In a presentation at a joint meeting of parliament’s finance and communication & digital technologies committees on Wednesday the department’s deputy director-general of state-owned enterprise oversight, Omega Shelembe, said Sapo’s financial position would be worsened by the withdrawal of Postbank and its establishment as a fully fledged bank as provided for in the SA Postbank Ltd Amendment Bill. Taking Postbank, which is sufficiently capitalised, from the Post Office’s control will deprive it of a crucial revenue stream.
The joint meeting was held to hear the finance committee’s input on the bill though finance committee chair Joe Maswanganyi said it is the communications committee’s responsibility to process the bill.
Shelembe said Sapo had total liabilities of R8.2bn on September 30 and a further R3.2bn owed to Postbank.
Operating model
“Before the separation of the Postbank from Sapo, the entity was already experiencing severe challenges. The effect of the separation has added to the deepening challenges. The Post Office of Tomorrow Strategy has thus been developed cognisant of the urgent need to reposition the Sapo to become relevant in the digital era and find a resolution to its deepening financial challenges,” said Shelembe.
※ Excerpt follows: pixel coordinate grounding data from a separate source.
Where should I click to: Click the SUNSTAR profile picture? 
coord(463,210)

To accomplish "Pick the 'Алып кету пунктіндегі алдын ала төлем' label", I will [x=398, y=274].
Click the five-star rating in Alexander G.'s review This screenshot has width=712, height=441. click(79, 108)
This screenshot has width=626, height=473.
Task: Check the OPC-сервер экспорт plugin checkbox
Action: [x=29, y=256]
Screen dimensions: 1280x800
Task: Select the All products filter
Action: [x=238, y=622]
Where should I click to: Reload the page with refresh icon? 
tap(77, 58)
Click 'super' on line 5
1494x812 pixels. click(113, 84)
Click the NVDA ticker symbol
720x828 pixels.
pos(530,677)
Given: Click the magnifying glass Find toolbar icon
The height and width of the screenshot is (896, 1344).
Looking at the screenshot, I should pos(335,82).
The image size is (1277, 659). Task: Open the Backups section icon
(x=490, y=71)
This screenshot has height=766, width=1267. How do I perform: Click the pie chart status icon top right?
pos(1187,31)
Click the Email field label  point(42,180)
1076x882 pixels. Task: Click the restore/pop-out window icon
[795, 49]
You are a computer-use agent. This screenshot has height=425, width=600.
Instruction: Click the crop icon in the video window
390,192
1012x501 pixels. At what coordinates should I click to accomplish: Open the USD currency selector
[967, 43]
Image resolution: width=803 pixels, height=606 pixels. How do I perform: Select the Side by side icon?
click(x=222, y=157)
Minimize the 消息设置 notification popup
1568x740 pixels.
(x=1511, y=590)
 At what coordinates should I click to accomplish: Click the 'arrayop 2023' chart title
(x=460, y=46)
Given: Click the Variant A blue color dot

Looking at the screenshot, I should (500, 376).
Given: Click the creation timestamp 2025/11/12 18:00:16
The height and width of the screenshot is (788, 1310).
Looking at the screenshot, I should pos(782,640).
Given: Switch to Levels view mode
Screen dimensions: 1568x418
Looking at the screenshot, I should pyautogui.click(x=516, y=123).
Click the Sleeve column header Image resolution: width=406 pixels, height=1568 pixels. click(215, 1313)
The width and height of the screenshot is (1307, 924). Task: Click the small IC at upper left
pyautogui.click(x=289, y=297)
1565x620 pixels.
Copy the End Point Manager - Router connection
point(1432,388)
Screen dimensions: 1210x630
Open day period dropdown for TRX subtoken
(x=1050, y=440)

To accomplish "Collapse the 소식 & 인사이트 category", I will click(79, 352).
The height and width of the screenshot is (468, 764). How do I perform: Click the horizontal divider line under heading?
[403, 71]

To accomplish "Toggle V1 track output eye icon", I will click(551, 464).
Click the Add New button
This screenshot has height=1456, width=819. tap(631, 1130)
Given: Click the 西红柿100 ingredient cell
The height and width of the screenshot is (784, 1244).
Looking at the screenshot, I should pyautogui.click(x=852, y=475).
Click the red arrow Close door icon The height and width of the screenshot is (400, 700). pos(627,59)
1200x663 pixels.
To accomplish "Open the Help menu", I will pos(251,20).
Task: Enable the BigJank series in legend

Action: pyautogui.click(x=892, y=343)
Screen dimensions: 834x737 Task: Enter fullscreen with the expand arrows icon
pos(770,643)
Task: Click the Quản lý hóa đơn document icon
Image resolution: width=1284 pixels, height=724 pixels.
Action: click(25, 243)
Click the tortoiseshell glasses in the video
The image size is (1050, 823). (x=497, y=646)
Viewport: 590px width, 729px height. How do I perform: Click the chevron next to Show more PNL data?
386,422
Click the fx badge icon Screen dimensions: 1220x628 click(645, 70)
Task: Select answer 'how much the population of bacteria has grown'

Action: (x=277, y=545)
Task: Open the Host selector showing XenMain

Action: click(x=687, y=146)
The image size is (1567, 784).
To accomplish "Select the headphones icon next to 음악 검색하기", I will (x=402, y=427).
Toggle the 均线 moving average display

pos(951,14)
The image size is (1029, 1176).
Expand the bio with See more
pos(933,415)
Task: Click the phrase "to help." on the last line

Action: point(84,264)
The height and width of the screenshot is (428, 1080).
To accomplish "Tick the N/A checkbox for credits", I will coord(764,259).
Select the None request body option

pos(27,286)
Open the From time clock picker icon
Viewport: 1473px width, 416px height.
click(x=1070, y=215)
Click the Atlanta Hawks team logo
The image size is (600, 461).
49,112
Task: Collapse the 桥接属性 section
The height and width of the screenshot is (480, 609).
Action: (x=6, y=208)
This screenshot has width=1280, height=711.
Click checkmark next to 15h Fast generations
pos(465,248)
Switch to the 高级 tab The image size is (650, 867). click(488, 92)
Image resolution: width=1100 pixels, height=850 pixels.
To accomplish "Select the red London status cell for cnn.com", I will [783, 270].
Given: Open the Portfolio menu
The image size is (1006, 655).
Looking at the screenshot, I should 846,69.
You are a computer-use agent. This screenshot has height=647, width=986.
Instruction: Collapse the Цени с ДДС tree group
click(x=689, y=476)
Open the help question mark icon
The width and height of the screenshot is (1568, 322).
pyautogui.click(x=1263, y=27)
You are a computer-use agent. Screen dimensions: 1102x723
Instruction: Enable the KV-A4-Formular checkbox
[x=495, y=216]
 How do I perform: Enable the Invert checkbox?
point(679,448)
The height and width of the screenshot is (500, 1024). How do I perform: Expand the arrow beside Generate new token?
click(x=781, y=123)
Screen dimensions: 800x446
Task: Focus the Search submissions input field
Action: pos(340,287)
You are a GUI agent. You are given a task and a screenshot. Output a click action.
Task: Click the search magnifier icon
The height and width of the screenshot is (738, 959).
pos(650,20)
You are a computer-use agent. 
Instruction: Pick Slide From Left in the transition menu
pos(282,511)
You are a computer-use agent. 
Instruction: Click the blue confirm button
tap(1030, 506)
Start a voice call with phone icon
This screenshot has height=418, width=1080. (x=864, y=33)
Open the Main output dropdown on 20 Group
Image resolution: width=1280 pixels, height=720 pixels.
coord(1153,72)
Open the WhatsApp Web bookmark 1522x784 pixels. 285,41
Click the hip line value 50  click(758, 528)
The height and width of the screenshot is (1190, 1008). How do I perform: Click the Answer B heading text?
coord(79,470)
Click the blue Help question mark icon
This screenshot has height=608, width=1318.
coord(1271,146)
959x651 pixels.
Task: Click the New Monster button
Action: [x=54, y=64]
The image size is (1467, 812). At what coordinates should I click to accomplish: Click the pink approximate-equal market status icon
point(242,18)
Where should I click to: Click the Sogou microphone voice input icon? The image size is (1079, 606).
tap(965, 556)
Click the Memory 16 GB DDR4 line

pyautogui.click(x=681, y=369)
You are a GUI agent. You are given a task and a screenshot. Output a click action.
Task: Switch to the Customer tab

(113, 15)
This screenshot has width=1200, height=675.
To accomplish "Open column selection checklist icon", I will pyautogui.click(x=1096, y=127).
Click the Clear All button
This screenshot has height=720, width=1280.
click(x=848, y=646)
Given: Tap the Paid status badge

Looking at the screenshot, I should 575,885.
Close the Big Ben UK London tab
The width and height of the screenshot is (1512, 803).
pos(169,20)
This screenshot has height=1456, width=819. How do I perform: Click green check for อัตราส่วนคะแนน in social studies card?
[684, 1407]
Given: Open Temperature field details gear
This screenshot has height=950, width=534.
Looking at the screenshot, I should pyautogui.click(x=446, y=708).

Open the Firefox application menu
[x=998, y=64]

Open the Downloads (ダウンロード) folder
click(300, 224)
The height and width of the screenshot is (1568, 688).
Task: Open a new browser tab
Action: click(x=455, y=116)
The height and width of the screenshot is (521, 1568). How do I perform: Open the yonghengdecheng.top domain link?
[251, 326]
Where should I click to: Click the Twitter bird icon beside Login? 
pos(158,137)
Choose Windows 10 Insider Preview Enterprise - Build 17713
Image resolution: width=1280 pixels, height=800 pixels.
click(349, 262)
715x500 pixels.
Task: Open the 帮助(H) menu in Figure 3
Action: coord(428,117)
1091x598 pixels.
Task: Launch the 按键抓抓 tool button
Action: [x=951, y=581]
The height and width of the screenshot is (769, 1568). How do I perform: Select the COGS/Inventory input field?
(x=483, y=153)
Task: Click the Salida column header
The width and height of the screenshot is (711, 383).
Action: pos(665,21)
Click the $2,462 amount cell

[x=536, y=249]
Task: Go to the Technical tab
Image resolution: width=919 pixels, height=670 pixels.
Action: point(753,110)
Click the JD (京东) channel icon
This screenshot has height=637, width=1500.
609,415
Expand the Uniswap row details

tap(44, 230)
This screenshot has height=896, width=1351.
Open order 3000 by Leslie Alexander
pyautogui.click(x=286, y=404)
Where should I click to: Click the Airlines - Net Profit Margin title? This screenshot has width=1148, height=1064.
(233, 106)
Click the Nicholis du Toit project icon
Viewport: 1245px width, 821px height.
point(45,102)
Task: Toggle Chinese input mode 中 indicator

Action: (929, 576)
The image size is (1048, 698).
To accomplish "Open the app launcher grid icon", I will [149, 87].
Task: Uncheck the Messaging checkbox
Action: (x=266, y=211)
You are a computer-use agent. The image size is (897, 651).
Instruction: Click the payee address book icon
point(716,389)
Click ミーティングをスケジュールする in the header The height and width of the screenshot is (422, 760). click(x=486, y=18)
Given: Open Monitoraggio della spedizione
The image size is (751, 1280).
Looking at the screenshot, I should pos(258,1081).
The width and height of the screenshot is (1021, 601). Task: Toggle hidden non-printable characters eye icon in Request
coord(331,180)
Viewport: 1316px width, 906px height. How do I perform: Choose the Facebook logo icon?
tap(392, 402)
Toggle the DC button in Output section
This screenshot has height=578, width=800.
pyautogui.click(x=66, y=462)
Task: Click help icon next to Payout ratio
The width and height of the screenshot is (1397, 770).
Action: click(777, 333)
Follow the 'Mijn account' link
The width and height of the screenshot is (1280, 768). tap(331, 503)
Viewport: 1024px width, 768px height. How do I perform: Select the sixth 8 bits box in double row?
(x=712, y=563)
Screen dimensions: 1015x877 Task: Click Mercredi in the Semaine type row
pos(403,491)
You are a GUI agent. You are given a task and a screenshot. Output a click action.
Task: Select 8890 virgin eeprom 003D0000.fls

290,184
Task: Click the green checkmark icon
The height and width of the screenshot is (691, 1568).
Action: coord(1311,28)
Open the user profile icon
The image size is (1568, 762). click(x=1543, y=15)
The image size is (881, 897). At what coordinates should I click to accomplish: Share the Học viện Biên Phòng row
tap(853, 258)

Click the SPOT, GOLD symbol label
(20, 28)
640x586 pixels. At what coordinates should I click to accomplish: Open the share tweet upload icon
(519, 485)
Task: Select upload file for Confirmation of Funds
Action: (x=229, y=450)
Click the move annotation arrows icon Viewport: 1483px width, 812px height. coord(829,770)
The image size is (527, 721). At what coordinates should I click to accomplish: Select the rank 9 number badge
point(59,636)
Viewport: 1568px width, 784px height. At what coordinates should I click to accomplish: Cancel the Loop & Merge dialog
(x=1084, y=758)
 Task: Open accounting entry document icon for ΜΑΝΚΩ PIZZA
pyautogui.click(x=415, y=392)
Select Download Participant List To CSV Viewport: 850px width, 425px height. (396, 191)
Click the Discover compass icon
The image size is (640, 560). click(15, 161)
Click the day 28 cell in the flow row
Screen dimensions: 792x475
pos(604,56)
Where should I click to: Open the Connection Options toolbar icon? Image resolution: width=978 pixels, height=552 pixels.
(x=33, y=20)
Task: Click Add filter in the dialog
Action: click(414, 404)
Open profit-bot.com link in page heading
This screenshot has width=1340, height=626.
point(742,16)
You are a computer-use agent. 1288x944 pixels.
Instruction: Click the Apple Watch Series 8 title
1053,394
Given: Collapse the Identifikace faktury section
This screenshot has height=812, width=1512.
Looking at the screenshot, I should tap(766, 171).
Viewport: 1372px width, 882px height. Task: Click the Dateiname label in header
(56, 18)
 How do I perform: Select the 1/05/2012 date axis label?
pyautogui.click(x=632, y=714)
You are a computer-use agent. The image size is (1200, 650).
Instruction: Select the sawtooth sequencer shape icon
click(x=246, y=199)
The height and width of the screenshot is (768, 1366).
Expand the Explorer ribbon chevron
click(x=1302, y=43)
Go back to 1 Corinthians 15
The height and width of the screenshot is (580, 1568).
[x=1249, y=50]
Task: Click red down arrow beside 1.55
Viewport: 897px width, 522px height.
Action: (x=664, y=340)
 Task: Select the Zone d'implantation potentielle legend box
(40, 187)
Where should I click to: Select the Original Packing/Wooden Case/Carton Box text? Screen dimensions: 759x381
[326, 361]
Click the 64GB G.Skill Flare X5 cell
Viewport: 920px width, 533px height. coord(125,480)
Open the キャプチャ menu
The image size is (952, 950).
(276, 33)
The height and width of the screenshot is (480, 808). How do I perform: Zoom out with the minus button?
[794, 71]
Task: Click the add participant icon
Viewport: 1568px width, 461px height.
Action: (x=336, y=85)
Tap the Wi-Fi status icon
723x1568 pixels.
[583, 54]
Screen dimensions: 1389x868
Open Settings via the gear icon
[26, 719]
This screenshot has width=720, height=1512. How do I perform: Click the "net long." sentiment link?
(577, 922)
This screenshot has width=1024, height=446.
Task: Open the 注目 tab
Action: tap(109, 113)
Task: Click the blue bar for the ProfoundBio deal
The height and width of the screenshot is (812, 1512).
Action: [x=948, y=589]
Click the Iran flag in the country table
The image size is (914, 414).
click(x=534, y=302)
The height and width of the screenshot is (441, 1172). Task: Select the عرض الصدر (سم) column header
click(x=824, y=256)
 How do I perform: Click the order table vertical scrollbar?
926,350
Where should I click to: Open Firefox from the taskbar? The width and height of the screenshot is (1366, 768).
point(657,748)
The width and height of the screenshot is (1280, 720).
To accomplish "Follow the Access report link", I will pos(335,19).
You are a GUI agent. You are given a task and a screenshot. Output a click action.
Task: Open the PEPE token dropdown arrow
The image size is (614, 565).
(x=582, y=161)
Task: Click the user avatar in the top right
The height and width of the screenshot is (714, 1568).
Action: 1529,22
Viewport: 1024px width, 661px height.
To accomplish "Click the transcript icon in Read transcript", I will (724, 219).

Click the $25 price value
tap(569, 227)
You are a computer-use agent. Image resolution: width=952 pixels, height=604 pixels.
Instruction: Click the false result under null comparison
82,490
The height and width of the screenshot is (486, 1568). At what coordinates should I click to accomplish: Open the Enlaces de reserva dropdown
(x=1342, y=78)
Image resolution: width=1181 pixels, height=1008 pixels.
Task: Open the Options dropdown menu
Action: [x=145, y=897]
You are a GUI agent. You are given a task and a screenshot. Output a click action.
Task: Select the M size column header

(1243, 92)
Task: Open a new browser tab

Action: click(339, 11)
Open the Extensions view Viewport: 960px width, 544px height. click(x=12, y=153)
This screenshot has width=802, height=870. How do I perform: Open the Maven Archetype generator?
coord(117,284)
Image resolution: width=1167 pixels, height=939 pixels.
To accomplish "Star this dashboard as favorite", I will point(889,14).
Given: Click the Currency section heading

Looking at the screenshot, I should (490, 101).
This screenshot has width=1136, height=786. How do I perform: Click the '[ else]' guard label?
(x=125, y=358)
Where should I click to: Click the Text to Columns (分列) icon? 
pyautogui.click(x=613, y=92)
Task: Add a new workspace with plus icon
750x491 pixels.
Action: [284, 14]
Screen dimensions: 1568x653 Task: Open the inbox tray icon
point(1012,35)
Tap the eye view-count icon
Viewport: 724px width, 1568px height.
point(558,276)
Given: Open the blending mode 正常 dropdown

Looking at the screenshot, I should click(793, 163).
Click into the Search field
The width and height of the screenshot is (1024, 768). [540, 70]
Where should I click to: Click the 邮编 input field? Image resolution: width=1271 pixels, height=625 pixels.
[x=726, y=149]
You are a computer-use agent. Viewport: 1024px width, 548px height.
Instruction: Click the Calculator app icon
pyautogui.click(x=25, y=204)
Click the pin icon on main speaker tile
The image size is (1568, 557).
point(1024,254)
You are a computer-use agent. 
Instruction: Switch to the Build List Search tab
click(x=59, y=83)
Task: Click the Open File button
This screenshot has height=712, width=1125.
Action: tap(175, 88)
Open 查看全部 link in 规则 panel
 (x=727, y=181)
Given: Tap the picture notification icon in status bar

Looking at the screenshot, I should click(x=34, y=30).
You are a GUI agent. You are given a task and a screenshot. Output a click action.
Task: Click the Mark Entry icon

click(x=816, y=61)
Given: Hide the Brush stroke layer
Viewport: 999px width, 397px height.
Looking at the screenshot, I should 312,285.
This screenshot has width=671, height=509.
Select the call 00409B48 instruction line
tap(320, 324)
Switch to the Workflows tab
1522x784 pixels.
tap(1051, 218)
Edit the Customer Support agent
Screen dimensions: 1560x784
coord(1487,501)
The strategy involves restructuring Sapo’s operating model, but Shelembe said that “it is vital that the implementation of the strategy is supported by funding”.
“There have been ongoing engagements between the department, National Treasury and Sapo on the requirement for funding assistance — including the meetings between the ministers. These engagements created a reasonable expectation that the funding will be availed to Sapo,” he said.
Shelembe said the Treasury acknowledged the financial risk associated with funding the Sapo restructuring process and indicated that its costing will need to be fed into the medium-term expenditure budget process “considering the effect of the unbundling on the solvency of Sapo”.
Communications & digital technologies portfolio committee chair Boyce Maneli has urged the government to allocate funds to the struggling Sapo, saying not doing so could be “catastrophic” to service delivery. The expectation that this allocation would be made in the budget policy statement was not realised, creating a crisis for Sapo.
In its most recent annual report tabled in parliament in October, the Post Office said it incurred losses of at least R2.2bn (down from about R3bn the year before), and its liabilities exceeded assets by more than R4bn. It could not pay debts when they fell due.
The auditor-general issued a disclaimer, the worst possible audit outcome, and raised doubt about its ability to stay afloat due to crippling losses. Unions have warned of looming retrenchments at the entity, which employs about 16,000 people, with up to 40% of these jobs said to be on the line.